Table 2 Parameter estimates (est), their SEs (se) and z-statistics for the path coefficients in Fig. 2 (p = 12, N = 189, Tml = 185.378, df = 49, p-value = 0; RMSEA =.122, and CFI =.938)

Dataset 3

The third dataset is from Table 10.1 of Schumacker and Lomax (2010, p. 202), which is for a study of home resource and educational achievement. With p = 9 variables, the sample covariance matrix is based on a sample of size N = 200. The model, represented by Fig. 3, is as given in Figure 10.1 of Schumacker and Lomax (2010, p. 196), which implies that the effects of both home resource and ability on achievement are mediated by aspiration. The model contains five path coefficients: γ11, γ21, γ12, γ22, β21. Because only the sample covariance matrix is available, we regard the raw data as being normally distributed in the analysis.

Fig. 3
figure 3

A model of home resources and educational achievement (Schumacker & Lomax, 2010, N = 200)

Fitting the model in Fig. 3 to the educational-achievement data by NML results in Tml = 57.167, which corresponds to p-value = 3.39 × 10− 5 when referred to \(\chi _{21}^{2}\). With CFI =.974 and RMSEA =.093, the model might be regarded as adequate in practice. Table 3 contains the estimates of the five path coefficients by each of the five methods. While the z-statistics following path analyses are comparable across the four different weighted composites, those following CB-SEM are uniformly the smallest. In particular, the estimate of γ21 under CB-SEM is not statistically significant (z = 1.900) at the level of .05. The smallest z-statistic for γ21 by path analyses is 3.959 and with the Bartlett-factor scores.
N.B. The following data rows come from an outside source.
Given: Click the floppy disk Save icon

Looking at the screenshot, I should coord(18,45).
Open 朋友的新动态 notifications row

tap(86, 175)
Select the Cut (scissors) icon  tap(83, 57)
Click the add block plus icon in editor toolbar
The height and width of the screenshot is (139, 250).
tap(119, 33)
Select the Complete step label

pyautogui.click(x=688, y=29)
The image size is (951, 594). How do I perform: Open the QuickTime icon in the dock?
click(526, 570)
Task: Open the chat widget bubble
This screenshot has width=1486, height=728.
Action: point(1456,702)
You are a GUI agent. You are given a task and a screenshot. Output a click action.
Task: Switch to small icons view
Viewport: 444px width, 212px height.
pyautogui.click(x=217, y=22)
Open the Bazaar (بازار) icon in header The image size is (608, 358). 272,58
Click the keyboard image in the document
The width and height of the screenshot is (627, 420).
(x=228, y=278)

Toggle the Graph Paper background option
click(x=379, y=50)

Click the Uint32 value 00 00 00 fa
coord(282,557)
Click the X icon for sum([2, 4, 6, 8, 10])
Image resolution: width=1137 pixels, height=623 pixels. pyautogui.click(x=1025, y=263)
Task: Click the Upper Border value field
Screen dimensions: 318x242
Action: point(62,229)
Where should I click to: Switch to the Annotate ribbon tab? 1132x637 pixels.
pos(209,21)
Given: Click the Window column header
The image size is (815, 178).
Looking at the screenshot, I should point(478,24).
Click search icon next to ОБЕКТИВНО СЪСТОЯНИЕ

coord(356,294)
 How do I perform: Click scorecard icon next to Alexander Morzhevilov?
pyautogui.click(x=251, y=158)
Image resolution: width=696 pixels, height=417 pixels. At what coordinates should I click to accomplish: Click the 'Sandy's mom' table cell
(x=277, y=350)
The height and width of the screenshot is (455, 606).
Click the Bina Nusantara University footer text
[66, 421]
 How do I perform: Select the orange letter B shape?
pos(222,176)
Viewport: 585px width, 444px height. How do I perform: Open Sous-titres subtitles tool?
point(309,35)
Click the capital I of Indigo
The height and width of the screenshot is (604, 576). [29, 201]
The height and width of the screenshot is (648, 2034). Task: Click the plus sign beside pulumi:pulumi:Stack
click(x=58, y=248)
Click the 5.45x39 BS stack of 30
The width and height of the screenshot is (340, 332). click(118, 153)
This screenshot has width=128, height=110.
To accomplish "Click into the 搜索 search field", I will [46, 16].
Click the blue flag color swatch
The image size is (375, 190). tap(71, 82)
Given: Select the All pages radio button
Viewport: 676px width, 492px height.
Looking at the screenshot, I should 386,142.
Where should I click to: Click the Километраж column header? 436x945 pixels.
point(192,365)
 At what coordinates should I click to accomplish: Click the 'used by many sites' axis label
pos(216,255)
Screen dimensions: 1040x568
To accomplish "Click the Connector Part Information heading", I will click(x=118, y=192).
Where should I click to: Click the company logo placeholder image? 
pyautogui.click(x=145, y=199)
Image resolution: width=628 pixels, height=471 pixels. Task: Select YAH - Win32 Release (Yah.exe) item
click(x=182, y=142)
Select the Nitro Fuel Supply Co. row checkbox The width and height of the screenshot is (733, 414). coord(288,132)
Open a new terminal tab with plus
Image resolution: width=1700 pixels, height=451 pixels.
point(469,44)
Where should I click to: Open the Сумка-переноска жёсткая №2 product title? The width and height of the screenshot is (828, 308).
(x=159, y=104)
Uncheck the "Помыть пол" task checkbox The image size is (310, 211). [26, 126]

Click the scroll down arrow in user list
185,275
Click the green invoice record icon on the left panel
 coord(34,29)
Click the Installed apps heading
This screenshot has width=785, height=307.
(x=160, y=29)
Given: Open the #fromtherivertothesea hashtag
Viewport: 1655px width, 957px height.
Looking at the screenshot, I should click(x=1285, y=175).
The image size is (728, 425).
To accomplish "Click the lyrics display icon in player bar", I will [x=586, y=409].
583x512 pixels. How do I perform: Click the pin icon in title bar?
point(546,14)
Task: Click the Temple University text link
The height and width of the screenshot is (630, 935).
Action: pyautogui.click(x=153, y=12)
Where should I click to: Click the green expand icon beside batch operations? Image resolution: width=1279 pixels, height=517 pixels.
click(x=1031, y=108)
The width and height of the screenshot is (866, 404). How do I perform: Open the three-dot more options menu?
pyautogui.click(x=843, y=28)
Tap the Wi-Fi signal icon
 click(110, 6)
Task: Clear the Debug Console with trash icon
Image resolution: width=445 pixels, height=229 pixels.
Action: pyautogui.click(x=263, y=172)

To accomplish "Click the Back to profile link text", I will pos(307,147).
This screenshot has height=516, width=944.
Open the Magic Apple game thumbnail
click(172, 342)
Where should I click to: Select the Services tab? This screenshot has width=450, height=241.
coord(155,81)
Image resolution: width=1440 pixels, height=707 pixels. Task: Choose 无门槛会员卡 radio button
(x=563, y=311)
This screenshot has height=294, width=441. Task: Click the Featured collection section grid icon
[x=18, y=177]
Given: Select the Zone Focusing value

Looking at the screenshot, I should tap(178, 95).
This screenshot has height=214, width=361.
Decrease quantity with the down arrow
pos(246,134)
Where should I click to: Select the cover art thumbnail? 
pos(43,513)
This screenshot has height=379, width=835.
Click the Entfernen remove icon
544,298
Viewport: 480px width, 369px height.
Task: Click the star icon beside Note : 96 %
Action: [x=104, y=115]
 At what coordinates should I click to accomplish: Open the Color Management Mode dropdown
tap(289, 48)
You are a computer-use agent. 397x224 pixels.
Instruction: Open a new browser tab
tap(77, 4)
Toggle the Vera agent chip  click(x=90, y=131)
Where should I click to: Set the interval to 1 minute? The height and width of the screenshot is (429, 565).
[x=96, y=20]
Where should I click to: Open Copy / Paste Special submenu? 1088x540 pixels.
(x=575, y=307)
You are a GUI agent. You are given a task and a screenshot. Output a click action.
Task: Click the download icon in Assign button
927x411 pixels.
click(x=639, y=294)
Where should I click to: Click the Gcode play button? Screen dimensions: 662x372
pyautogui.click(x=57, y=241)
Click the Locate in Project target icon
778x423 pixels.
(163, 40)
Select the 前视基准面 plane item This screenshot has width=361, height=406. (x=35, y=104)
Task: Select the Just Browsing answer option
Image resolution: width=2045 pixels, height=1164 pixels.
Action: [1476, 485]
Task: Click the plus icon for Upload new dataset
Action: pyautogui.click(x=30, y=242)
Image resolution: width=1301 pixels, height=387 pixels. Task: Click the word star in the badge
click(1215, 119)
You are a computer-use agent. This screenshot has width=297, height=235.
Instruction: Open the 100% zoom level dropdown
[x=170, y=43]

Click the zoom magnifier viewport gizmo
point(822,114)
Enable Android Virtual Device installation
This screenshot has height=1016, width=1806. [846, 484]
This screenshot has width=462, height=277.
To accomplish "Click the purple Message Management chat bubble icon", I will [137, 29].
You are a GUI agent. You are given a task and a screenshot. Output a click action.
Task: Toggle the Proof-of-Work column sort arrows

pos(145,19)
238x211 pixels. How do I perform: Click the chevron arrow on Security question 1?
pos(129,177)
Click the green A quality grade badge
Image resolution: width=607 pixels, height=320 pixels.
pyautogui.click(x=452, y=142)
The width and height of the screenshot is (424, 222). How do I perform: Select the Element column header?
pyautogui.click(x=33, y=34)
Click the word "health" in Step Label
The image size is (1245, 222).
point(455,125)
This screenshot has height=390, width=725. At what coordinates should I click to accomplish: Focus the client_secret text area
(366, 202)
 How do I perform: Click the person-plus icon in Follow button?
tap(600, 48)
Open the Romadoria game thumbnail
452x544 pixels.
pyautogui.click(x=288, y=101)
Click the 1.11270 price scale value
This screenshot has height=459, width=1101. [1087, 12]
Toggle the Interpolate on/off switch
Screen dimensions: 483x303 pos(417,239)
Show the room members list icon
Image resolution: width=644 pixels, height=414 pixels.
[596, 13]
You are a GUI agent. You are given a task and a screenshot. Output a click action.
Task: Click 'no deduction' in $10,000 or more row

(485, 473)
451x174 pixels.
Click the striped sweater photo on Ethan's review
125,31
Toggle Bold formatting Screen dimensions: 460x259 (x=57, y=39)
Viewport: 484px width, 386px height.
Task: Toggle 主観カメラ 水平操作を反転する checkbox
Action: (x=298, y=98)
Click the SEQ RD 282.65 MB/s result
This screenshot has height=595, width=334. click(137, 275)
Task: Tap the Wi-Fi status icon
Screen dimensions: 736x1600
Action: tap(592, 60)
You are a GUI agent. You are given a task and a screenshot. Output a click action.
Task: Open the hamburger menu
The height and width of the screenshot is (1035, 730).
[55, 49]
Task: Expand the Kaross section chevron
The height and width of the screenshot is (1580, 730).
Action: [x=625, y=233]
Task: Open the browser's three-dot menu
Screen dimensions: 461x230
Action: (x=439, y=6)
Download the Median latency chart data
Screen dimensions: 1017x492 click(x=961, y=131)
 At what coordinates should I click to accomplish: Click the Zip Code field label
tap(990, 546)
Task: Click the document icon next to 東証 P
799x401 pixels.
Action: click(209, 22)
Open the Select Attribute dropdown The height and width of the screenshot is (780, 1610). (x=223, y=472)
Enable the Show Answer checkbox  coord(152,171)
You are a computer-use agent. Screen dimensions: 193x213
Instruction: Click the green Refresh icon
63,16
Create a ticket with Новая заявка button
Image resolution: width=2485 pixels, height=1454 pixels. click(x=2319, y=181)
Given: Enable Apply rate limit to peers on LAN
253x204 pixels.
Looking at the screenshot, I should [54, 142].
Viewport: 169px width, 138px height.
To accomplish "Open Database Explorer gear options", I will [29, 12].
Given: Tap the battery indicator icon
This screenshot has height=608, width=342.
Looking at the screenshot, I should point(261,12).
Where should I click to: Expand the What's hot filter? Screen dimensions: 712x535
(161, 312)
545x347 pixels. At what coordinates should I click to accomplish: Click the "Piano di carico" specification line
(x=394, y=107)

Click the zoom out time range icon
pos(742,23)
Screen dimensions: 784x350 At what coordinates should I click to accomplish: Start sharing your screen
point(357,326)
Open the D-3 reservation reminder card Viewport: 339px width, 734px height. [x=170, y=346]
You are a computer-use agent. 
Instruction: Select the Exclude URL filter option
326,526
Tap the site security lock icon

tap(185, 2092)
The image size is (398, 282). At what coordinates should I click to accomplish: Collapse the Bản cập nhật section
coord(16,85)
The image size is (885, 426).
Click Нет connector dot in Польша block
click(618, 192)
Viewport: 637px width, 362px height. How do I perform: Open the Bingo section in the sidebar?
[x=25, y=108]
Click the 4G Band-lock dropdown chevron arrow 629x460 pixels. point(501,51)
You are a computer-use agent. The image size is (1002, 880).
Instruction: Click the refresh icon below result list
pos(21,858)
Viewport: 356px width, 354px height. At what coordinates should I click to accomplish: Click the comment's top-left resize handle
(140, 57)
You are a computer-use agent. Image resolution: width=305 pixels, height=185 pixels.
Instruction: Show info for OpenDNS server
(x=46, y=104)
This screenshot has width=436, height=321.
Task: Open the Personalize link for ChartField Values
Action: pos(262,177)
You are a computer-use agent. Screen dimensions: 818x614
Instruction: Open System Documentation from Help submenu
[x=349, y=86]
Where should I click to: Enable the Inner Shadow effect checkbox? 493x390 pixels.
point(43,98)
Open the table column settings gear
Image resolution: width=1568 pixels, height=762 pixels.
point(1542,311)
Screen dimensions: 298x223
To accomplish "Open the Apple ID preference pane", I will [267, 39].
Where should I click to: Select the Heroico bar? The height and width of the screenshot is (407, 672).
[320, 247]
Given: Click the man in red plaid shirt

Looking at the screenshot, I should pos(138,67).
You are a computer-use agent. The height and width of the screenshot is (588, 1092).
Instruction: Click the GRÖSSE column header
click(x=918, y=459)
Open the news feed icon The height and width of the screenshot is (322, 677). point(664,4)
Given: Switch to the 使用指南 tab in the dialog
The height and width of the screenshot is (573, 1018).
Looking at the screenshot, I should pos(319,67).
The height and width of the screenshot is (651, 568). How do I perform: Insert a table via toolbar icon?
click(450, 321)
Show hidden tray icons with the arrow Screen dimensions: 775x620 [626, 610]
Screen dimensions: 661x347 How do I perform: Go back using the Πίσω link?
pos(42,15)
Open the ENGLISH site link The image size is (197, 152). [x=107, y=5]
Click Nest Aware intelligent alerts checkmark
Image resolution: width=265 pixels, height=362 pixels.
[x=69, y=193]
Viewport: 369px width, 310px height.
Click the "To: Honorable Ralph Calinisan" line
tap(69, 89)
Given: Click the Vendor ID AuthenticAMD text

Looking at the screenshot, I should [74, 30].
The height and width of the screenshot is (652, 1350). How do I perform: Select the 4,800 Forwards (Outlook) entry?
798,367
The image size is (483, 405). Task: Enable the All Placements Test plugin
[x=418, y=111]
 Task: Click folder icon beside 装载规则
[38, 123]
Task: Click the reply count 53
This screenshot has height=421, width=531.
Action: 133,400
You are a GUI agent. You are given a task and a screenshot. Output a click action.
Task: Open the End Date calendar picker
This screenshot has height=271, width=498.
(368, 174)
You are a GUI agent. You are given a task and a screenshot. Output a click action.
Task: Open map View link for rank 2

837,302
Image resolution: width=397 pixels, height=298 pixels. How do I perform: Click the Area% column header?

Again, the largest z-statistics for the five parameters are either by PLS-SEM mode BA (γ11, γ21) or by path analyses using the Bartlett-factor scores (γ12, γ22, β21).

Table 3 Parameter estimates (est), their SEs (se) and z-statistics for the path coefficients in Fig. 3 (p = 9, N = 200, Tml = 57.167, df = 21, p-value = 3.39 × 10− 5; RMSEA =.093, and CFI =.974)

Note that an estimate that is not statistically significant at the level of .05 does not imply that its population counterpart is 0. Many factors contribute to effect size and power in statistical modeling, as was discussed earlier in this article.

Dataset 4

The fourth dataset is from Table 8.1 of Kline (1998, p. 254), which originated from Worland, Weeks, Janes, and Strock (1984). The authors studied the effect of familial risk on academic performance and classroom adjustment with junior and senior high school students. Figure 4 contains the path diagram for the model as presented on page 255 of Kline (1998), which suggests that the effect of familial risk on classroom adjustment is completely mediated by cognitive ability and scholastic achievement. With one exogenous and three endogenous constructs, the model contains three path coefficients: γ11, β21, and β32. However, only a 12-variable correlation matrix based on a sample of size N = 158 is available according to Kline (1998). We will treat the sample correlation matrix as a sample covariance matrix and the underlying population distribution as normally distributed in our analysis.

Fig. 4
figure 4

A model of familial risk for psychopathology and child adjustment (Kline, 1998; Worland et al.,, 1984, N = 158)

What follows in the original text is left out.